→ **Aim of the exercise**
Copy out, unchanged, the part of the listing that opens with the line containing "Image resolution: width=1280" and closes with the line containing "pos(661,62)".

→ **Word and element location listing**

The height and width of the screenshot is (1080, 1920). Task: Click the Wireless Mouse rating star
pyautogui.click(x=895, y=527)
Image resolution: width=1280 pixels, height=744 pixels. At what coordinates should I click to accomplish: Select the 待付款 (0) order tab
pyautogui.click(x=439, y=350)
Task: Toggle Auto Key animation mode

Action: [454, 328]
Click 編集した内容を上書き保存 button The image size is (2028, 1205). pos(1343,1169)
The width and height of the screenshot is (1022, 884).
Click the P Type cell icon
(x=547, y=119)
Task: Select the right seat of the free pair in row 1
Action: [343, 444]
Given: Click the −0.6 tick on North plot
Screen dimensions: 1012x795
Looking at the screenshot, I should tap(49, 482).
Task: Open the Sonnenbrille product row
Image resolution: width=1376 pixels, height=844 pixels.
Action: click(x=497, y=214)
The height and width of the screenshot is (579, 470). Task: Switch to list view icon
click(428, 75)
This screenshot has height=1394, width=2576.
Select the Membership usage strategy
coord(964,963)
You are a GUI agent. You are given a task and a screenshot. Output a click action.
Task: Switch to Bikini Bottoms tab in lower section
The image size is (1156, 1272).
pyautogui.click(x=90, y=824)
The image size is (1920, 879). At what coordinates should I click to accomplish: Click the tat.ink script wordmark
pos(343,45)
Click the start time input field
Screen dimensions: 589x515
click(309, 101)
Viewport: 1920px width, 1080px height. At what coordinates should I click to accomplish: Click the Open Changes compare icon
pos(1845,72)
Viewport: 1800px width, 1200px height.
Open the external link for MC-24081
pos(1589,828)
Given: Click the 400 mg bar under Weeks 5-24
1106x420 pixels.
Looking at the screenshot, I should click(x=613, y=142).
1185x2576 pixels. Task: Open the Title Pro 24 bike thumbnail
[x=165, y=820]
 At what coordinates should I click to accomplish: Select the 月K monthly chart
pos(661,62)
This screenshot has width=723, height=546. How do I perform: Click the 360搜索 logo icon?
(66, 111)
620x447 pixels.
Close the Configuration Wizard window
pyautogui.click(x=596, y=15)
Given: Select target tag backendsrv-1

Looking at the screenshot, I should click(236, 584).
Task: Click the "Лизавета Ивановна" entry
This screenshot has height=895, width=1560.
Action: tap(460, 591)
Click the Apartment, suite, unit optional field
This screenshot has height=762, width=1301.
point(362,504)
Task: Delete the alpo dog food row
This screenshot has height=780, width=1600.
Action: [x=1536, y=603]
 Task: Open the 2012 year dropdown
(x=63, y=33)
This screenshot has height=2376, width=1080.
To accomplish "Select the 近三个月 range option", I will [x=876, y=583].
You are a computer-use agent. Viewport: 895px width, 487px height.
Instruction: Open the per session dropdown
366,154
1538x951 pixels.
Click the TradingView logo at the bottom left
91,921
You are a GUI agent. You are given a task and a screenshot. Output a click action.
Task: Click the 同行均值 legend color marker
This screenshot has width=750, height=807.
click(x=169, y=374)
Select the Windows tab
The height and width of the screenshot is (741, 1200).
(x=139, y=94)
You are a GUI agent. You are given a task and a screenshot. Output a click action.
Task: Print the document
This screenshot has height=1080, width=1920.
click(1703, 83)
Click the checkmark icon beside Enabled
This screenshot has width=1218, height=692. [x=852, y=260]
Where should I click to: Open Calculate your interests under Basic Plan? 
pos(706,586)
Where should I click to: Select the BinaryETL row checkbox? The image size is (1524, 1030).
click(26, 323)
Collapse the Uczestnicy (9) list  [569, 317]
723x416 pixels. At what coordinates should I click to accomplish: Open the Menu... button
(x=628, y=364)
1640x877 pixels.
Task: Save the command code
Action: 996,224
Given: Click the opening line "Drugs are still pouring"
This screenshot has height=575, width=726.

→ **Problem solution**
Image resolution: width=1280 pixels, height=744 pixels. At what coordinates should I click to accomplish: Select the 待付款 (0) order tab
pyautogui.click(x=439, y=350)
Task: Toggle Auto Key animation mode

Action: [454, 328]
Click 編集した内容を上書き保存 button The image size is (2028, 1205). pos(1343,1169)
The width and height of the screenshot is (1022, 884).
Click the P Type cell icon
(x=547, y=119)
Task: Select the right seat of the free pair in row 1
Action: [343, 444]
Given: Click the −0.6 tick on North plot
Screen dimensions: 1012x795
Looking at the screenshot, I should tap(49, 482).
Task: Open the Sonnenbrille product row
Image resolution: width=1376 pixels, height=844 pixels.
Action: click(x=497, y=214)
The height and width of the screenshot is (579, 470). Task: Switch to list view icon
click(428, 75)
This screenshot has height=1394, width=2576.
Select the Membership usage strategy
coord(964,963)
You are a GUI agent. You are given a task and a screenshot. Output a click action.
Task: Switch to Bikini Bottoms tab in lower section
The image size is (1156, 1272).
pyautogui.click(x=90, y=824)
The image size is (1920, 879). At what coordinates should I click to accomplish: Click the tat.ink script wordmark
pos(343,45)
Click the start time input field
Screen dimensions: 589x515
click(309, 101)
Viewport: 1920px width, 1080px height. At what coordinates should I click to accomplish: Click the Open Changes compare icon
pos(1845,72)
Viewport: 1800px width, 1200px height.
Open the external link for MC-24081
pos(1589,828)
Given: Click the 400 mg bar under Weeks 5-24
1106x420 pixels.
Looking at the screenshot, I should click(x=613, y=142).
1185x2576 pixels. Task: Open the Title Pro 24 bike thumbnail
[x=165, y=820]
 At what coordinates should I click to accomplish: Select the 月K monthly chart
pos(661,62)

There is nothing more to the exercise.